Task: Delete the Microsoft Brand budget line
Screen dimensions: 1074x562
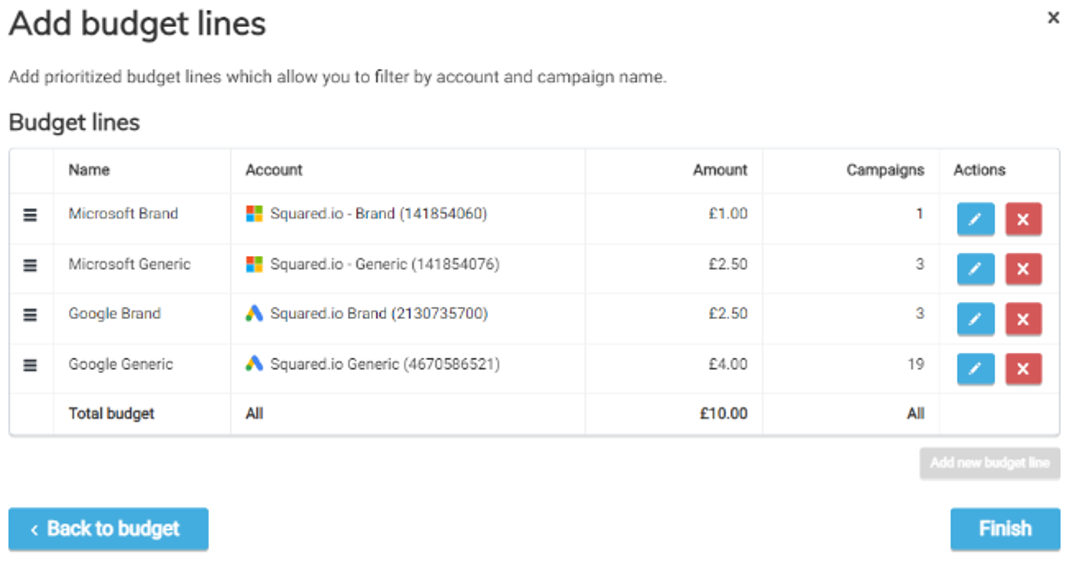Action: click(x=1023, y=219)
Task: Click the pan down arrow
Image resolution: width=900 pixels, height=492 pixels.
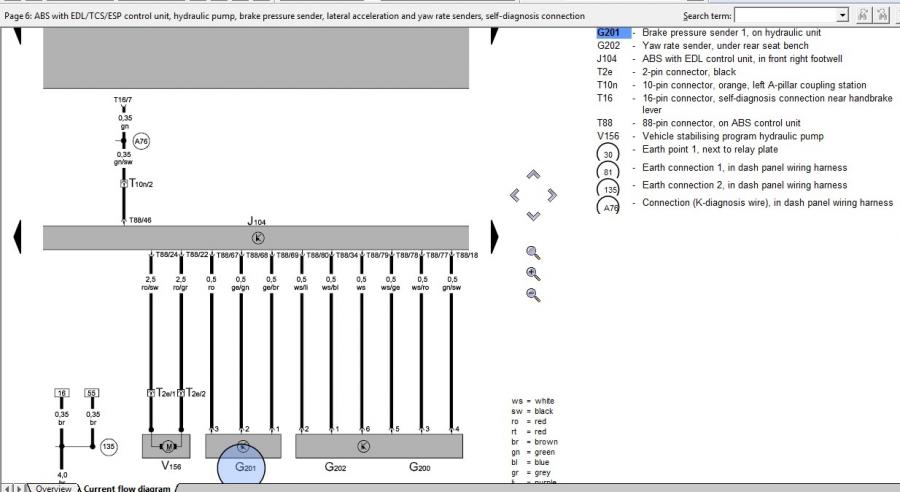Action: [533, 215]
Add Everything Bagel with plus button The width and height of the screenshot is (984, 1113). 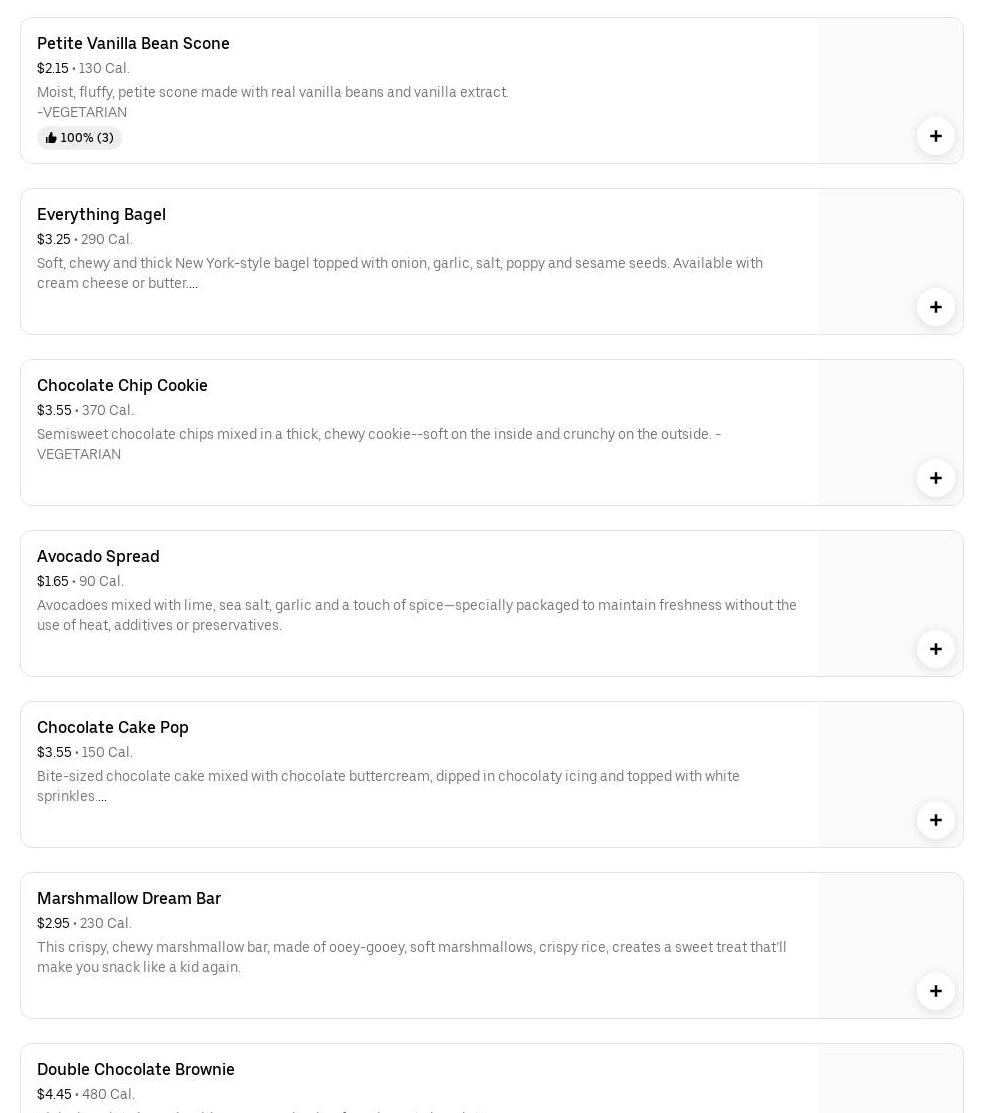tap(935, 307)
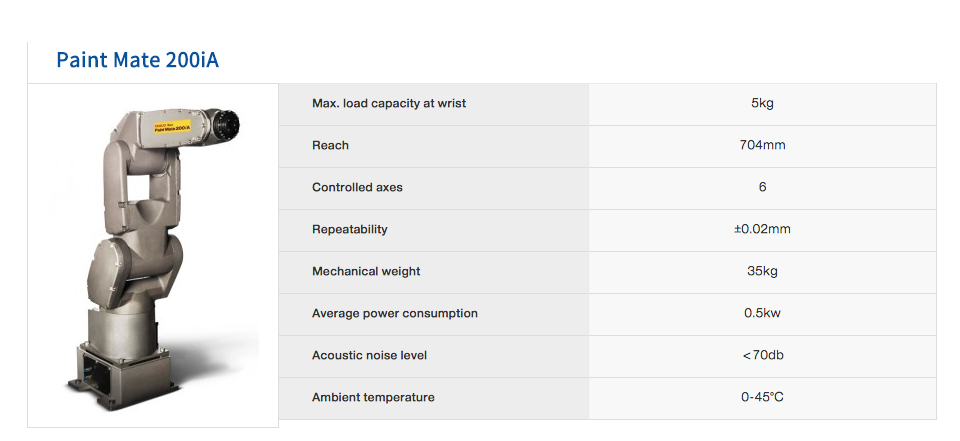960x441 pixels.
Task: Select the 35kg weight value
Action: click(x=762, y=271)
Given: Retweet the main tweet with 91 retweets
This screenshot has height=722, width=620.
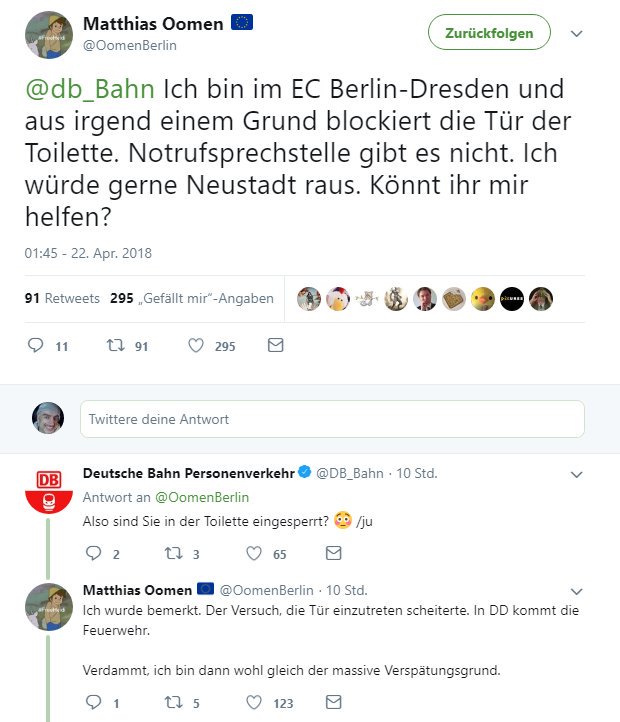Looking at the screenshot, I should tap(115, 346).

□ □ □

Directions for this task: I need the lines from the line containing "Given: Retweet the" through the final line of the listing duplicated exactly, both ends included, with no pictures and nothing else.

Answer below:
Given: Retweet the main tweet with 91 retweets
This screenshot has height=722, width=620.
Looking at the screenshot, I should tap(115, 346).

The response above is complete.